The traps that were closest to streetlights picked up a significantly higher number of bugs, even during the day. By the end of the study, researchers found a total of 1,194 invertebrates representing 60 different insect species. Ants, beetles, woodlice and fleas were among the most common.
“These species are generally more mobile than others, making it more likely that they will encounter habitats that are lit to varying levels of brightness, providing them with the opportunity to make a selection of a preferred habitat,” Davies told Discovery News.

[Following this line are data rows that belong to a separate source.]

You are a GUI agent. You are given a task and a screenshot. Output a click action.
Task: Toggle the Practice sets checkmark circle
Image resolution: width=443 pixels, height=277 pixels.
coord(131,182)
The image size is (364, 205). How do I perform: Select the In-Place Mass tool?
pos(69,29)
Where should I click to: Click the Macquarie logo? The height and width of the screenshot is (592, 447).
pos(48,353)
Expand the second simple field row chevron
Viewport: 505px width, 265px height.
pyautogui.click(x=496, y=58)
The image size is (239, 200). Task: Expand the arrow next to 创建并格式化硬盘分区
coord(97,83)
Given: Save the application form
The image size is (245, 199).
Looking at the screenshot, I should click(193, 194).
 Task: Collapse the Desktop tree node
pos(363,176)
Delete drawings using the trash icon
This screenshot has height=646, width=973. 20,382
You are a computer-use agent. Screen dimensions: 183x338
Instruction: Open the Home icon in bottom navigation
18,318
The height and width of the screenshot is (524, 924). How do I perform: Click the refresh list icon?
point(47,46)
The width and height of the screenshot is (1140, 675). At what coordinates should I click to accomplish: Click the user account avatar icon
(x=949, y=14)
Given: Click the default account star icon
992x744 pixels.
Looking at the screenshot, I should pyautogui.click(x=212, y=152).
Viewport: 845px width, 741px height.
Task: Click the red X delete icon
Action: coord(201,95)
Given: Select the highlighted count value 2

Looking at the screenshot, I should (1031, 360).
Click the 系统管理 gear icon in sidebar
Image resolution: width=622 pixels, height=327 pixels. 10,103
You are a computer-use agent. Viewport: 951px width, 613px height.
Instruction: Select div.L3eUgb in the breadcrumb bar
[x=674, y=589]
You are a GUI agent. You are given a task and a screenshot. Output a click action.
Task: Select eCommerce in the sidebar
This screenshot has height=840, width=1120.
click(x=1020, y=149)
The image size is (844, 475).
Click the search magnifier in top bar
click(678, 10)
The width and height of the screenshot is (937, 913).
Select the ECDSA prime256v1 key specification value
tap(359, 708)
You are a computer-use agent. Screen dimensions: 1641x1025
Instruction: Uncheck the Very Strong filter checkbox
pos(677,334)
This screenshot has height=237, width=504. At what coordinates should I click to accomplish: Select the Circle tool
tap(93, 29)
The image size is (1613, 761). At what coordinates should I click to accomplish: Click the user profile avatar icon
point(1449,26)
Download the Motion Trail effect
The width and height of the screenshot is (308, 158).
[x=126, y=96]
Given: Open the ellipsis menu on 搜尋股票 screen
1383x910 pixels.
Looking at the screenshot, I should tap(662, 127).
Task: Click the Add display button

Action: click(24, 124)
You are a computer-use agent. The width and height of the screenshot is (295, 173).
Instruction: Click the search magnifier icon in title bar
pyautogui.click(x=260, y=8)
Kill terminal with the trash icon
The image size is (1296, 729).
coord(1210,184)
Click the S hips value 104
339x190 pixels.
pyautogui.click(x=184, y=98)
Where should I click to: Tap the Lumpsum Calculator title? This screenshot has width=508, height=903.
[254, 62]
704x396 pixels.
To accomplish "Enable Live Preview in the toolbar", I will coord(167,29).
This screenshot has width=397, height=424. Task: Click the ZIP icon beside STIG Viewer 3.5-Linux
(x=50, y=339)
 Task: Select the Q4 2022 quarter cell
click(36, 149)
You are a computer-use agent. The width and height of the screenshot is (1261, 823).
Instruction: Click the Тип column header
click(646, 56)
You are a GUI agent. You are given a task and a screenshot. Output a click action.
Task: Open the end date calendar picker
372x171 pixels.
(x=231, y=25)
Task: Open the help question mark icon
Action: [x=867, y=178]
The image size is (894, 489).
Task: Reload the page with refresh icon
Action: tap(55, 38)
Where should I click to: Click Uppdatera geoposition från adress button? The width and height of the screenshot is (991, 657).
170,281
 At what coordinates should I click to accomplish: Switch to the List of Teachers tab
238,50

It’s no surprise that light attracts bugs, but Davies warned that the increase in artificial light is changing the insects’ migration and hunting patterns in ways that may disrupt larger ecosystems. Everything from birds to sea turtles to humans could be impacted as the insect communities gravitate toward more urban and suburban places.
Davies cited a different study that found that Triatoma dimidiate, an insect known for carrying an infectious disease called Chagas, was more likely to infest a building if that building was close to a streetlight.
“The range of effects of light pollution are really very diverse,” he said.
“So far, much of the research has shown that artificial light changes the behavior of individual species,” added John Hopkins, an adviser for Natural England. “These effects are very diverse and range, for example, from changes [in] mate locating success, migration and predation behaviors, among others.”
Hopkins hopes the new research will enable scientists to discover the precise effects that light pollution and insects have on an ecosystem. “Although invertebrates seem to be lowly life forms, in many ecosystems they have more impact than birds and mammals,” he said.
According to Discovery News, experts estimate that light pollution around the globe is increasing by 6% each year.